A Wildfire Covenant legally requires landowners to:

a)      maintain a minimum distance of 3m between conifer trees (this may require a homeowner to thin existing trees as they naturally grow much denser than this requirement)

b)      do not plant conifer trees, only plant small shrubs and deciduous trees;

c)       prune all low branches (below 3m) on tall trees (over 9m) (this will likely require a homeowner to hire an arborist);

d)      remove all dead trees, woody debris, branches, and pines needles on the ground, roof and gutters (this is easy, keep the yard clean);

e)      use fire resistive materials for exteriors, roofs and  walls of all structures (no wooden shingles or shutters);

f)       ensure house address is visible (to assist emergency personnel);

g)      have an evacuation plan (know alternative routes);

h)      for ground cover use pea gravel, lava rock or other non-combustible material rather than combustible materials such as bark mulch;

i)        water your lawn and have a hose that can reach the roof(with a sprinkler) and around the house; and,

j)        do not store flammable materials near the house.

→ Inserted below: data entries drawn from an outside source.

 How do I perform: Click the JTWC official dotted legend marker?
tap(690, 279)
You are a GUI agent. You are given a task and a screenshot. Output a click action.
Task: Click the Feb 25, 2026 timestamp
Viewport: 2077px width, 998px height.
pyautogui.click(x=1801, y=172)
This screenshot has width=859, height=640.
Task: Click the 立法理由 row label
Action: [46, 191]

The Wildfire Covenant puts landowners on notice that they live in an interface area and there is a risk of wildfire. Under the terms of the covenant, the municipality will not be liable in the event of wildfire to the homeowner.

Wildfire Covenants can be found in most new subdivisions including Ponderosa, Wilden, Kettle Valley, South Ridge, Kirschner Mountain and the Ponds. These Wildfire Covenants assist the entire neighborhood in reducing the naturally occurring wildfire risks associated with living in the sunny Okanagan.

Peter Borszcz is a Kelowna Real Estate Lawyer and Kelowna Business Lawyer at Pihl Law Corporation. Have a legal question? Contact the firm at 250-762-5434

One thought on “Wildfire Covenants: What Okanagan Home Owners Need to Know.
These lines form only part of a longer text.